Search
Search

Menjadi Hamba yang Loyal dan Berkualitas

Menjadi Hamba yang Loyal dan Berkualitas
Apa jadinya jika kita menjalani agama hanya sebatas formalitas, tanpa loyalitas dan tanpa kualitas dalam beribadah? Ustadz Farhat Umar dalam tausiyahnya mengajak kita untuk naik kelas—dari sekadar menjadi muslim biasa menuju derajat yang lebih tinggi: mukmin dan muhsin. 

Di tengah derasnya arus kehidupan modern, umat Islam dituntut untuk tidak hanya menjadi muslim secara formal, tetapi juga tampil sebagai hamba Allah yang loyal dan berkualitas. Ustadz Farhat Umar, yang merupakan pengisi rutin kajian DKM Halalan Thayyiban LPPOM, dalam satu tausiyahnya mengangkat tema penting ini, merujuk pada hadis Jibril yang diriwayatkan oleh Umar bin Khattab radhiyallahu ‘anhu. Sebuah hadis monumental yang merangkum tiga pilar utama dalam Islam, yakni Islam, iman, dan ihsan. 

Dalam hadis itu, Malaikat Jibril menyamar sebagai seorang lelaki dan mengajukan pertanyaan kepada Rasulullah saw. tentang Islam, iman, dan ihsan. Jawaban Nabi pun kemudian menjadi fondasi ajaran Islam, yaitu rukun Islam, rukun iman, dan konsep ihsan. Ustadz Farhat menjelaskan, “Dinul Islam mencakup tiga hal yaitu Islam, iman, dan ihsan. Ihsan memiliki kedudukan yang lebih tinggi dari iman, dan iman lebih tinggi dari Islam.” 

Penjelasan ini ditegaskan melalui firman Allah dalam Surah Al-Hujurat ayat 14, yang membedakan antara keislaman dan keimanan. Allah menyatakan bahwa orang-orang Arab Badui hanya mengaku beriman, padahal iman belum masuk ke dalam hati mereka. Artinya, seseorang bisa saja mengaku muslim namun belum tentu imannya sah di sisi Allah. 

“Tidaklah keislaman dianggap sah kecuali jika terdapat padanya iman. Dan tidaklah kebaikan iman dianggap sempurna kecuali terdapat padanya ihsan,” kata Ustadz Farhat mengutip penjelasan para ulama seperti Imam Ibnu Taimiyah. Ihsan di sini berarti mempersembahkan amal-amal yang berkualitas, bukan sekadar rutinitas ibadah biasa. Allah menekankan pentingnya kualitas dalam amal ibadah.
- - -
--- Soal 1 ---
Menurut teks tentang menjadi hamba yang loyal dan berkualitas, siapa yang meriwayatkan hadis Jibril?
--- Soal 2 ---
Tulis kembali bagian teks tentang menjadi hamba yang loyal dan berkualitas, mulai dari kata-kata yang memuat "Penjelasan ini ditegaskan" dan berhenti setelah "dalam amal ibadah.", dengan menukar "Arab Badui" menjadi "Arab pedalaman".
--- Soal 3 ---
Lanjutkan teks tentang menjadi hamba yang loyal dan berkualitas setelah kalimat terakhirnya.
Baris-baris data yang menyusul tidak perlu digunakan.

--- Data Tersimpan ---
- - -
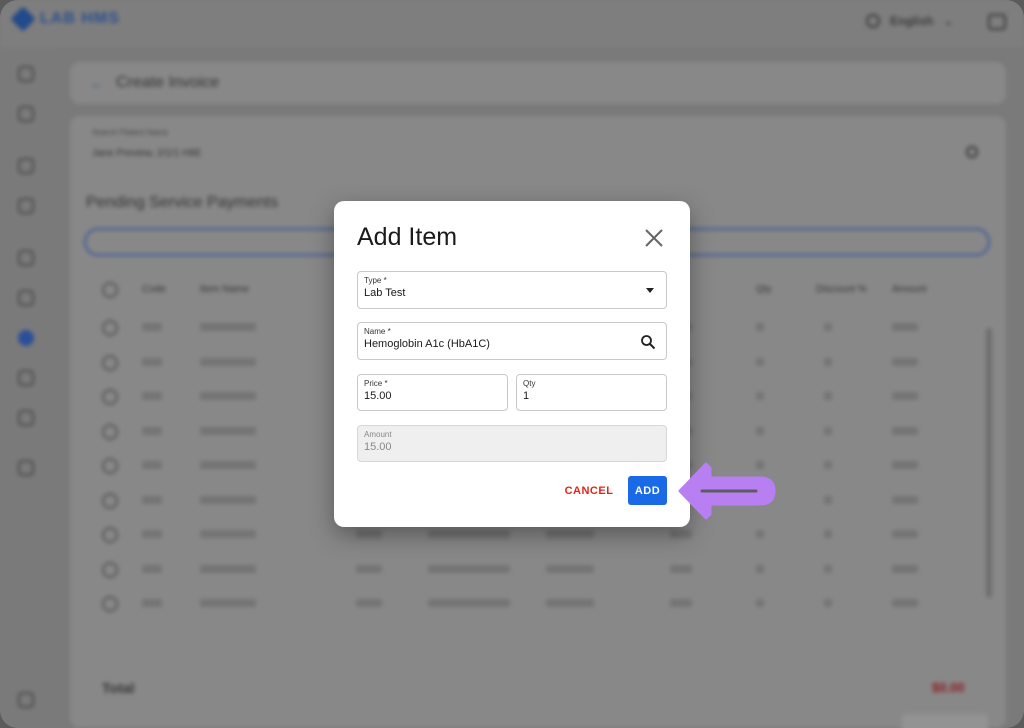  What do you see at coordinates (512, 341) in the screenshot?
I see `name-field: Name * Hemoglobin A1c (HbA1C)` at bounding box center [512, 341].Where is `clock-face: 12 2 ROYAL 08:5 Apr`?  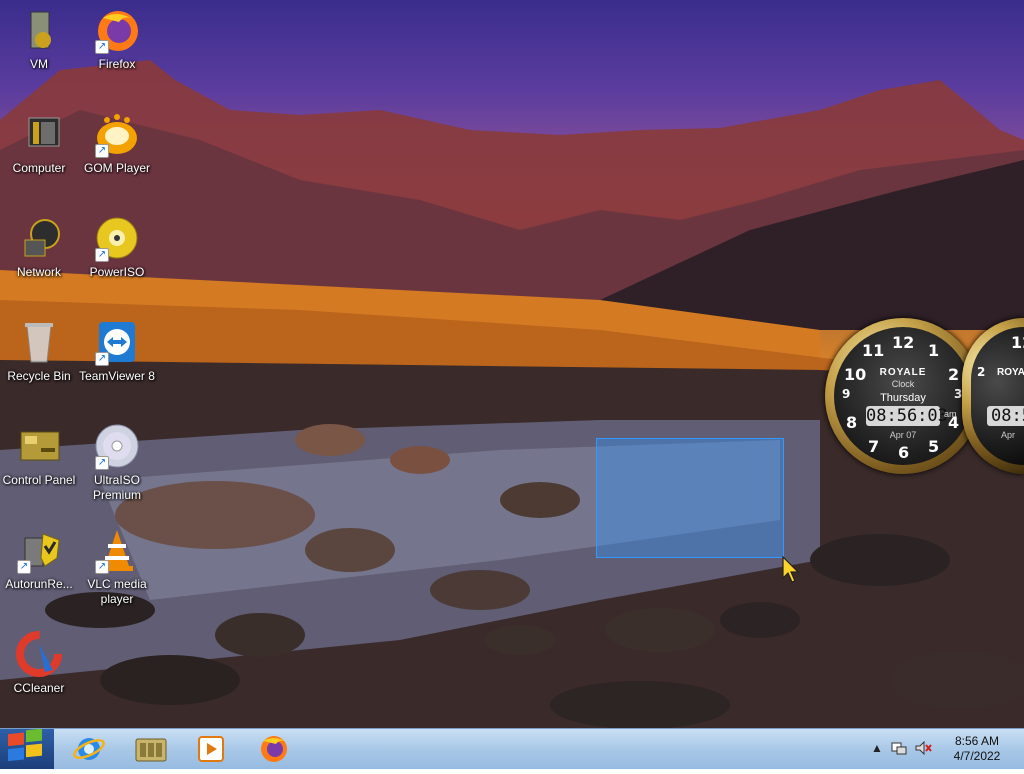 clock-face: 12 2 ROYAL 08:5 Apr is located at coordinates (998, 396). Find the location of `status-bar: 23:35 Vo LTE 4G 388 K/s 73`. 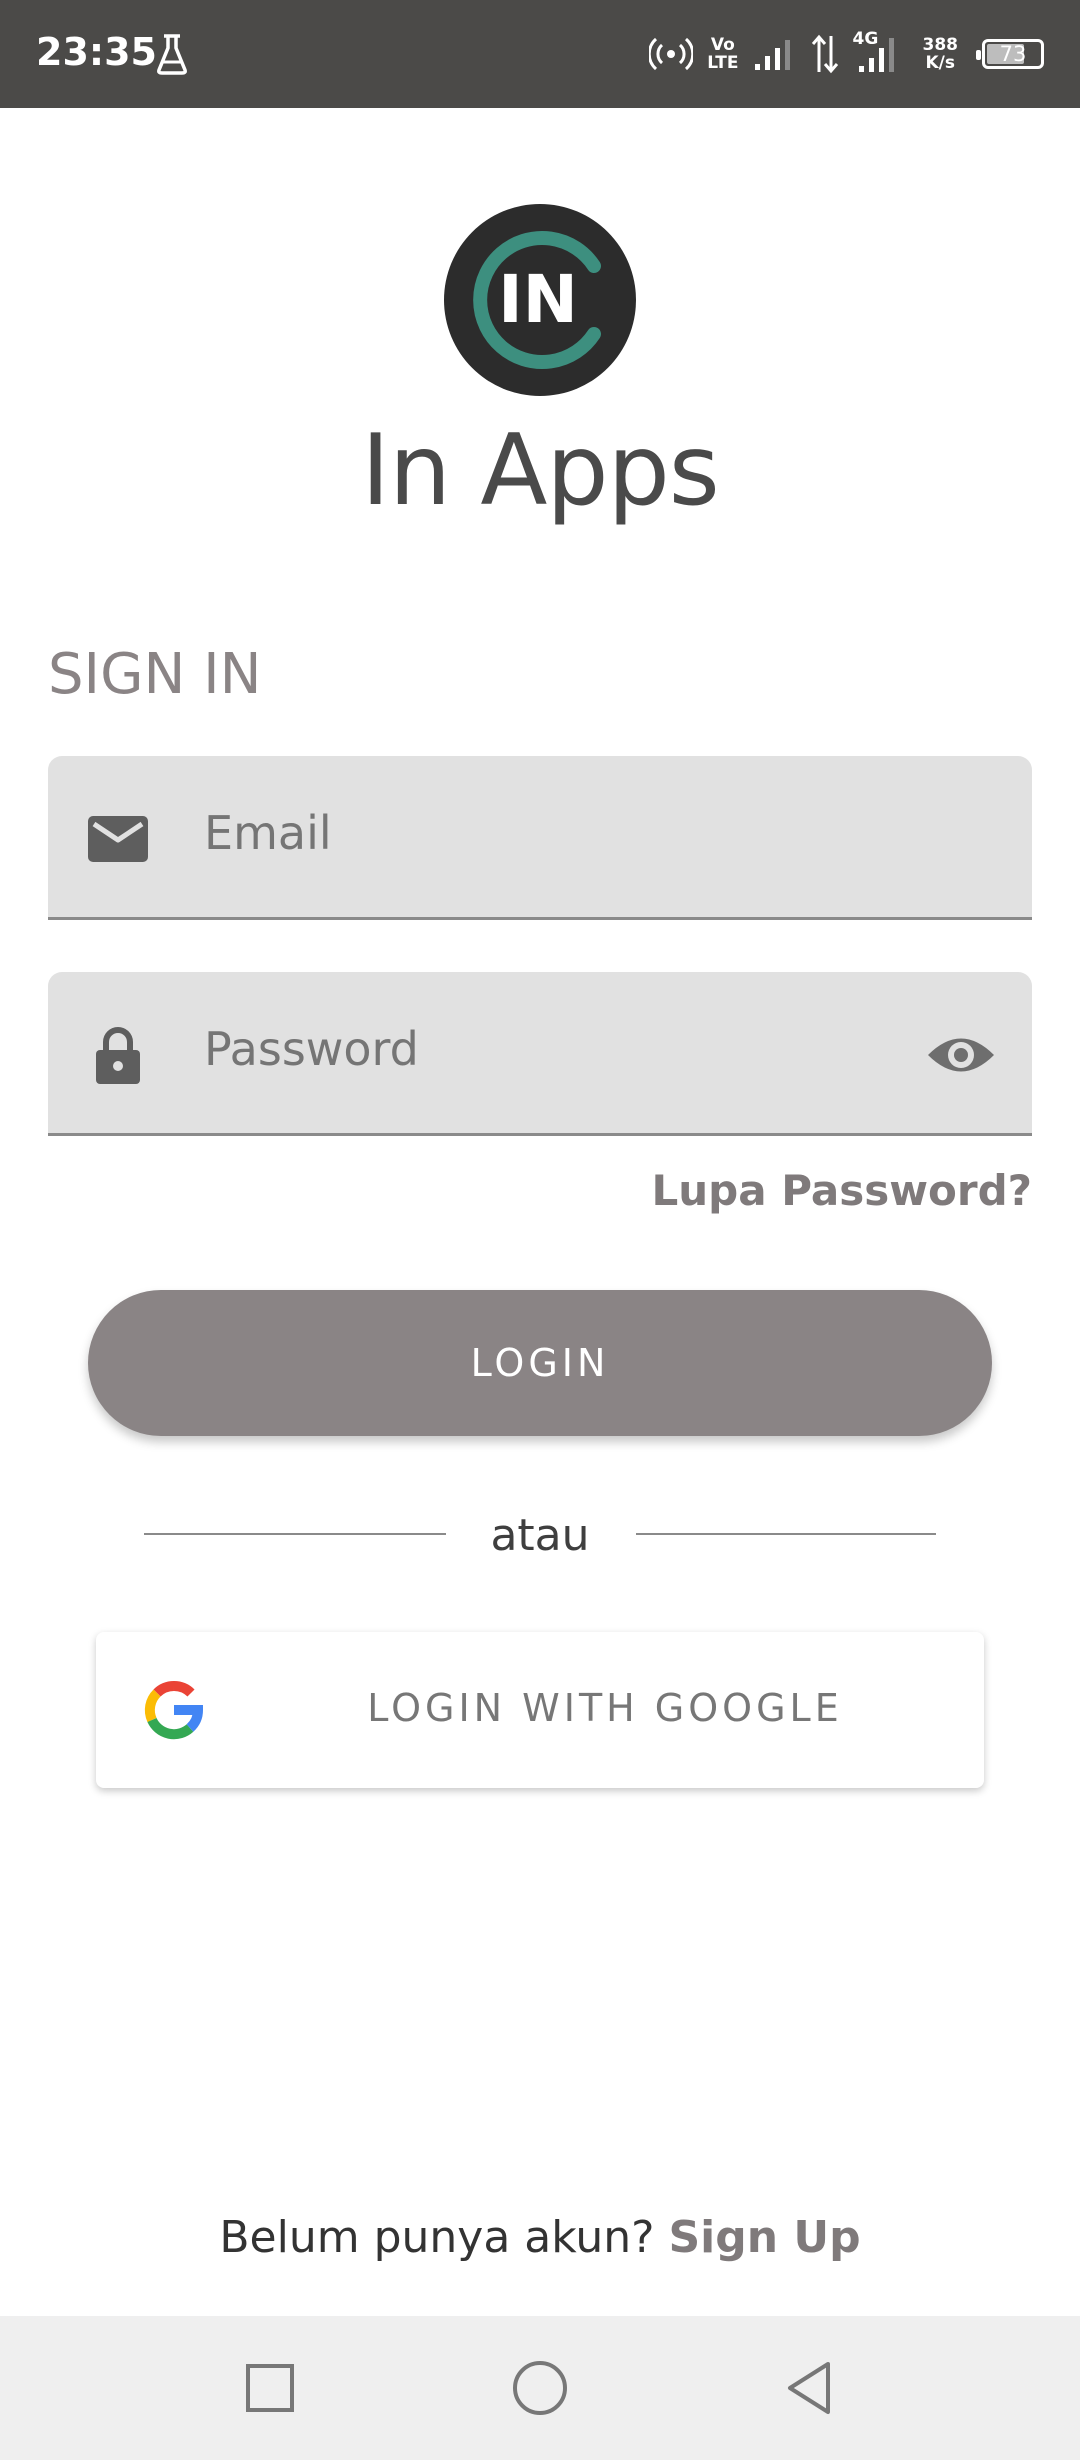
- - -
--- Hasil Latihan 1 ---
Hadis Jibril diriwayatkan oleh Umar bin Khattab radhiyallahu ‘anhu.

--- Hasil Latihan 2 ---
Penjelasan ini ditegaskan melalui firman Allah dalam Surah Al-Hujurat ayat 14, yang membedakan antara keislaman dan keimanan. Allah menyatakan bahwa orang-orang Arab pedalaman hanya mengaku beriman, padahal iman belum masuk ke dalam hati mereka. Artinya, seseorang bisa saja mengaku muslim namun belum tentu imannya sah di sisi Allah. 

“Tidaklah keislaman dianggap sah kecuali jika terdapat padanya iman. Dan tidaklah kebaikan iman dianggap sempurna kecuali terdapat padanya ihsan,” kata Ustadz Farhat mengutip penjelasan para ulama seperti Imam Ibnu Taimiyah. Ihsan di sini berarti mempersembahkan amal-amal yang berkualitas, bukan sekadar rutinitas ibadah biasa. Allah menekankan pentingnya kualitas dalam amal ibadah.

--- Hasil Latihan 3 ---
Dalam Surah Ali Imran ayat 92, Allah menegaskan bahwa seseorang tidak akan mencapai kebajikan yang sempurna hingga ia menafkahkan harta yang dicintainya. “Kalau kamu hanya berbagi harta ala kadarnya maka kebajikanmu tidak sempurna,” terang Ustadz Farhat. Amal berkualitas ditandai oleh pengorbanan terhadap hal-hal yang dicintai demi keridhaan Allah. 

Untuk memudahkan pemahaman, beliau memberikan analogi dengan dunia kerja. Dalam satu perusahaan, ada tiga tipe pekerja: (1) pekerja yang sekadar bekerja tanpa loyalitas, (2) pekerja yang loyal namun performa kerjanya biasa saja, dan (3) pekerja yang loyal dan senantiasa menjaga kualitas kerjanya. Dalam konteks agama, pekerja tipe pertama adalah muslim biasa, tipe kedua adalah mukmin, dan tipe ketiga adalah muhsin—derajat tertinggi dalam Islam. 

Dari gambaran ini, terlihat bahwa tidak setiap muslim adalah mukmin, dan tidak setiap mukmin mencapai derajat muhsin. Orang yang sampai pada tingkatan muhsin adalah orang yang loyal total kepada Allah dan Rasul-Nya serta mempersembahkan amal terbaiknya, sebagaimana disebut dalam firman-Nya: “Sesungguhnya rahmat Allah amat dekat kepada orang-orang yang berbuat ihsan.” (QS. Al-A’raf: 56) 

Ustadz Farhat juga menyinggung peristiwa menarik ketika seorang orientalis bertanya kepada seorang ulama Mesir, Syekh Sa’rawi, tentang mengapa umat Islam bisa kalah oleh orang-orang kafir padahal Allah berfirman dalam Surah An-Nisa: “Dan Allah sekali-kali tidak akan memberi jalan kepada orang kafir untuk menguasai orang-orang yang beriman.” Jawab sang Syekh, “Karena mayoritas kami masih muslimin, belum mukminin.” Perbedaan antara mukmin dan muslim terletak pada totalitas keimanan dan loyalitas.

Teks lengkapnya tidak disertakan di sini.